Moringa oleifera is a well-known medicinal plant which has anti-cancer and other biological activities. This research aims to determine the cytotoxic and apoptotic effect of M. oleifera leave extract on the breast cancer (MCF7) cells. The extracts were prepared using hexane, dichloromethane, chloroform and n-butanol by fractionating the crude 80% methanol extract of the plant leaves. The cytotoxic effect of the extracts on MCF7 cells were determined using CellTiter 96® AQueous One Solution Cell Proliferation (MTS) assay. The apoptosis study was conducted using Annexin V-FITC analysis and confirmed by Western blotting using selected proteins, which are p53, Bax, cytochrome c and caspase 8. Our results showed that the dichloromethane (DF-CME-MOL) extract was selectively cytotoxic to MCF7 cells (5 μg/mL) without significantly inhibiting the non-cancerous breast (MCF 10A) cells. It had the highest selectivity index (SI) value of 9.5 among the tested extracts. It also induced early apoptosis and increased the expressions of pro-apoptotic proteins Bax, caspase 8 and p53 in MCF7 cells. Gas chromatography-mass spectrometry analysis (GC-MS) analysis showed that the major compounds found in DF-CME-MOL were benzeneacetonitrile, 4-hydroxy- and benzeneacetic acid, 4-hydroxy-, methyl ester among others that were detected. Thus, DF-CME-MOL extract was found to inhibit the proliferation of MCF7 cells by apoptosis induction, which is likely due to the activities of the detected phytochemical compounds of the extract.
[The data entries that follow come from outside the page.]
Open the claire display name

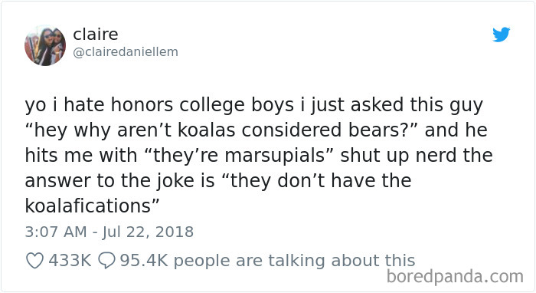point(96,34)
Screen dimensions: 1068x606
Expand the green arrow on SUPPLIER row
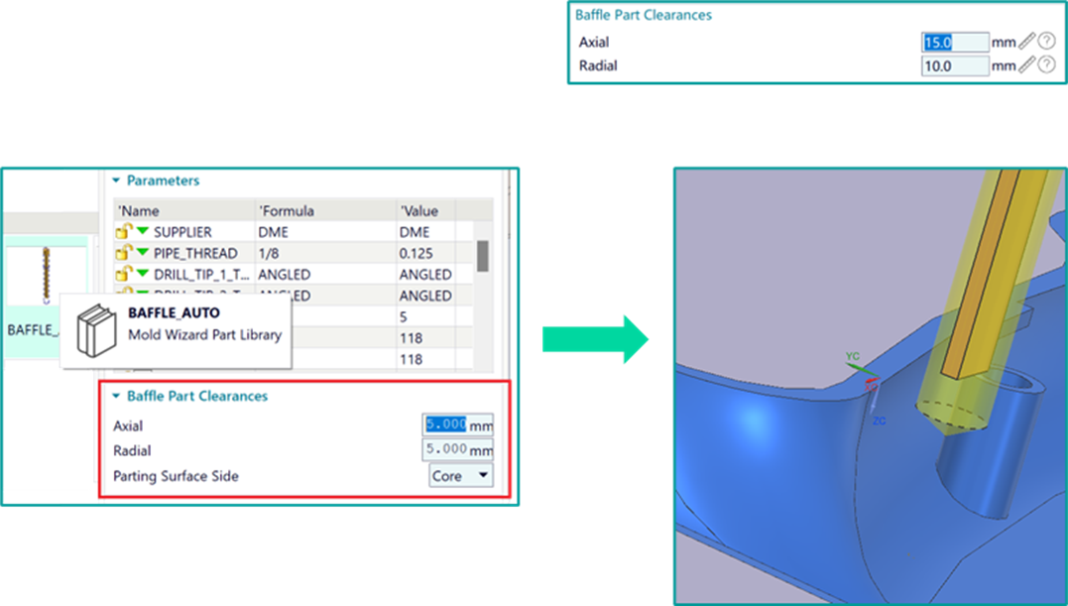pos(144,232)
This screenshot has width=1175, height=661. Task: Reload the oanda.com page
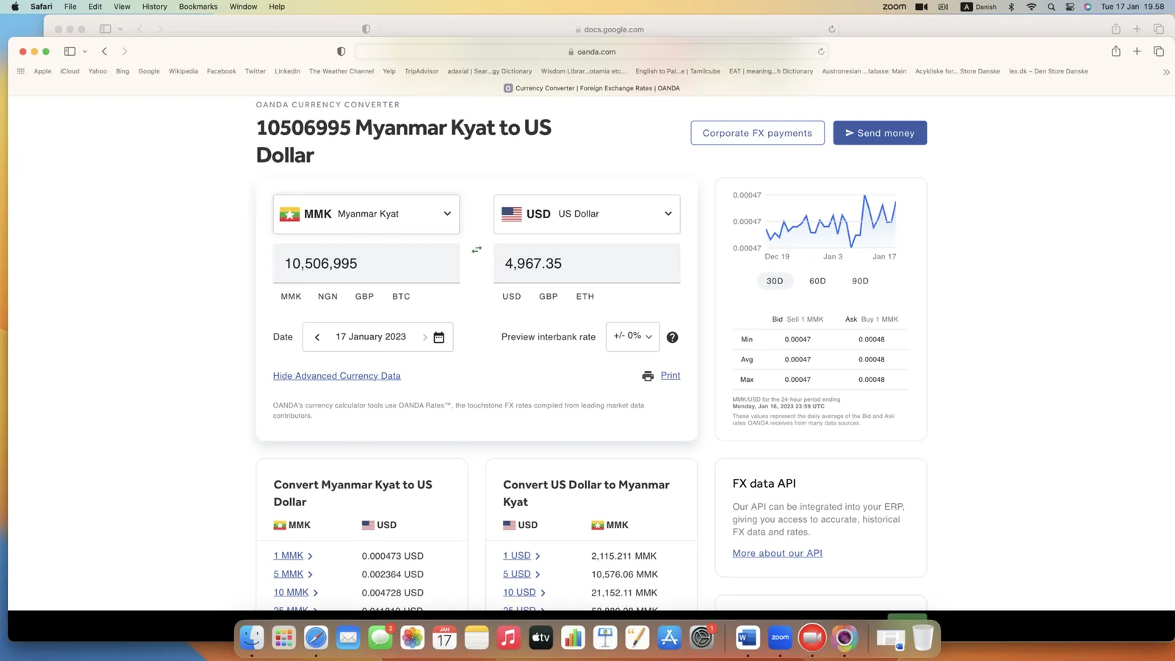[x=821, y=51]
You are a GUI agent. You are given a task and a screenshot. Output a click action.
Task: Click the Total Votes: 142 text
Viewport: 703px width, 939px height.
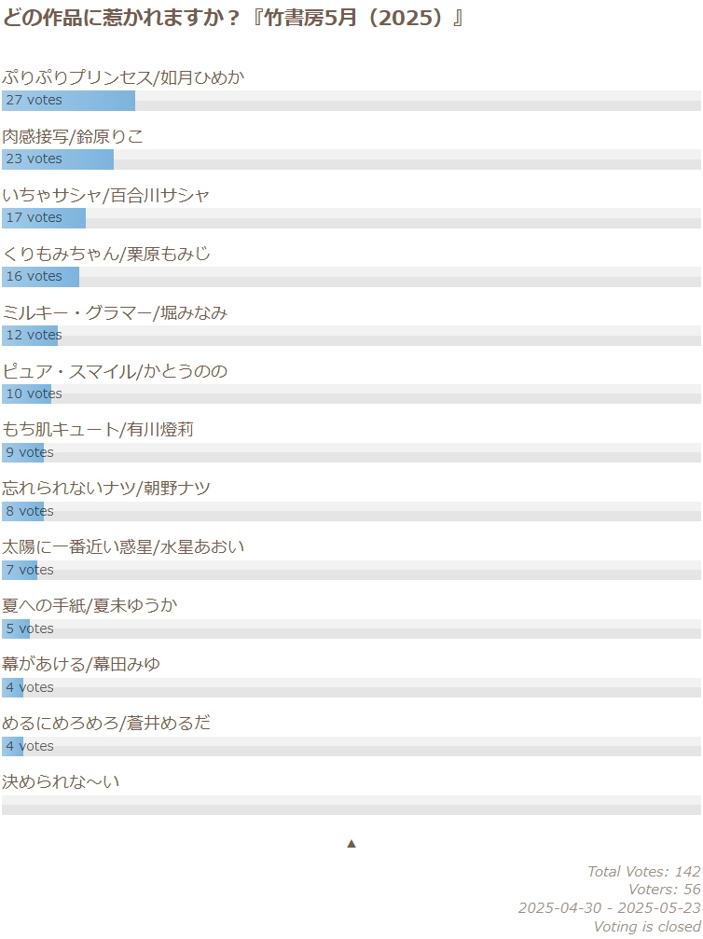tap(643, 872)
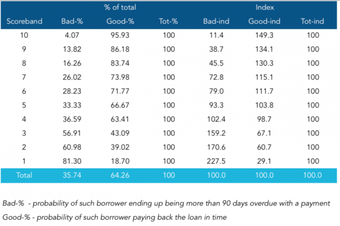Select Bad-% value 4.07 for scoreband 10
340x226 pixels.
tap(72, 35)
Mitochondria-mediated Caspase-dependent and Caspase-independent apoptosis induced by aqueous extract from Moringa oleifera leaves in human melanoma cells

Malignant melanoma is a very aggressive and serious type of cutaneous cancer. Previous studies indicated the anti-cancer activity of aqueous extract of Moringa oleifera Lam. leaves (MOE) against a variety of cell lines. However, there has not been much research about the effect of MOE on melanoma. Therefore, this study was about to investigate the anti-proliferation mediated by apoptosis of MOE on human melanoma cell lines. Furthermore, the related molecular mechanisms of the apoptosis were also examined. An aqueous extract of Moringa oleifera leaves was prepared and the anti-proliferative activity on melanoma cells and normal cells was tested using WST-1 assay. The apoptotic hallmarks including DNA condensation and phosphatidylserine (PS) externalization were assessed. The expression of apoptosis-related genes and the depolarization of mitochondrial membrane potential were then examined to clarify the underlying molecular mechanisms. MOE inhibited cell growth of A375 cells and A2058 cells in a dose-dependent manner but had little effect on human normal fibroblasts. The cell growth inhibition was induced by apoptosis which was expressed via chromatin condensation and PS externalization. MOE decreased mitochondrial membrane potential. Additionally, MOE increased Bax/Bcl-2 ratio, activated Caspase-3/7, Caspase-9, PARP and AIF translocation, leading to apoptotic cell death. Our study indicated that MOE exerted significant anti-cancer effects on melanoma cells in vitro which involved mitochondria-mediated Caspase-dependent and Caspase-independent apoptosis pathways. These results provided a scientific approach for using Moringa oleifera leaves as an alternative therapy to treat skin cancer.